▶ **掲載本文**
------------------------------------------------------------------------

岩瀬仁紀が徹底解説。侍ジャパンはなぜアメリカを0点に抑えることができたのか (2ページ目)

  • 菊地高弘●文 text by Kikuchi Takahiro
  • photo by JMPA

── 伊藤投手、栗林投手のルーキーもリリーフでなくてはならない存在になりました。

「共通して言えるのは、『怖いもの知らず』が一番の強みになったことです。とくに伊藤は大胆不敵な投球が印象的でした。甘いボールがいくつかあっても、打たれた体験がないので強気でグイグイ突っ込んでいけます」

── 痛い目にあっていたら、できない投球だったのでしょうか。

「できません。大事な試合でやられた投手は、大胆にはなれません。だから決勝は調子のいいピッチャーだけ使った継投になったのでしょう」

── 伊藤投手は回またぎとなった8回、先頭打者のタイラー・オースティン(DeNA)に安打を打たれたところで岩崎投手に交代しました。痛い目に遭う前に代えたということでしょうか。

「というよりも、次が左打者のトリストン・カサス(レッドソックスマイナー)だったので、もともと岩崎をここで投げさせる予定だったのでしょう。アメリカのキーマンはオースティンとカサスの2、3番でしたから、スパッと替えたのだと思います」

------------------------------------------------------------------------

▶ **収集資料**
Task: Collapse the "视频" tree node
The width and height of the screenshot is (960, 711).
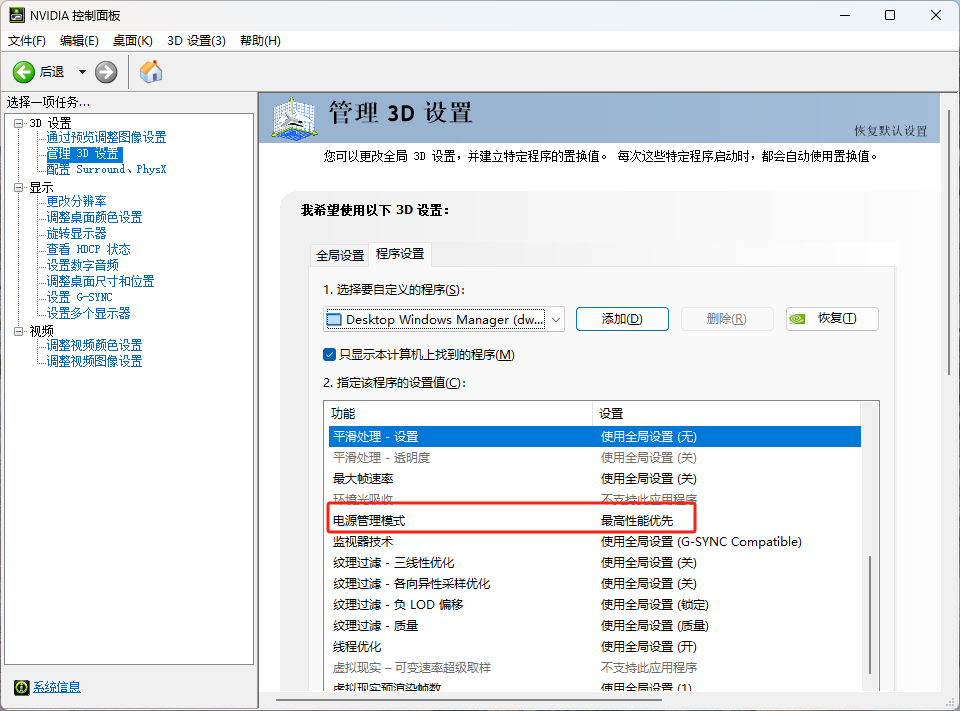Action: [x=18, y=331]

------------------------------------------------------------------------

▶ **依頼内容**
(1) 侍ジャパンの投手起用の記事を2文で要約してもらえますか？
(2) 侍ジャパンの投手起用の記事から、「岩瀬仁紀が徹底解説。侍ジャパ」を含む語句で始まり「った継投になったのでしょう」」で終わる部分をそのまま引用してもらえますか？
(3) 侍ジャパンの投手起用の記事を、最後の文の後から書き継いでもらえますか？

▶ **作業結果**
(1) ルーキーの伊藤と栗林は「怖いもの知らず」が一番の強みで、特に伊藤は打たれた体験がないため甘いボールがあっても強気で大胆に投げられたと語られている。伊藤が8回に先頭のオースティンに安打を打たれて岩崎に交代したのは、次が左打者のカサスで、もともと岩崎をそこで投げさせる予定だったからだろうと述べられている。

(2)
岩瀬仁紀が徹底解説。侍ジャパンはなぜアメリカを0点に抑えることができたのか (2ページ目)

  • 菊地高弘●文 text by Kikuchi Takahiro
  • photo by JMPA

── 伊藤投手、栗林投手のルーキーもリリーフでなくてはならない存在になりました。

「共通して言えるのは、『怖いもの知らず』が一番の強みになったことです。とくに伊藤は大胆不敵な投球が印象的でした。甘いボールがいくつかあっても、打たれた体験がないので強気でグイグイ突っ込んでいけます」

── 痛い目にあっていたら、できない投球だったのでしょうか。

「できません。大事な試合でやられた投手は、大胆にはなれません。だから決勝は調子のいいピッチャーだけ使った継投になったのでしょう」

(3)
── 岩崎投手はアメリカのクリーンアップを3人で片づけました。

「岩崎は一番苦しいところを抑えてくれました。無死一塁の場面で出てきて、なかなか3人で簡単に抑えて帰ってこられないですよ。彼がしんどいところを抑えてくれたから、日本に流れがきて8回裏に貴重な追加点が入りました」

── 同じサウスポーのリリーフ投手として、岩瀬さんは岩崎投手が抑えた価値を誰よりも実感していると思います。

「本当に難しい場面でした。カサスに対して2ストライクを取ってから、厳しいところを続けながら『ボール』と判定されて......。カウント3-2から一番いいボールを投げられるのですから。最後の1球が勝負を分けたと言ってもいいと思います」

── 岩瀬さんがアメリカとの決勝戦のMVPを選ぶとしたら?

「そうですね。大きな流れを止めたのは岩崎ですし、流れを呼び込んだのも岩崎でした」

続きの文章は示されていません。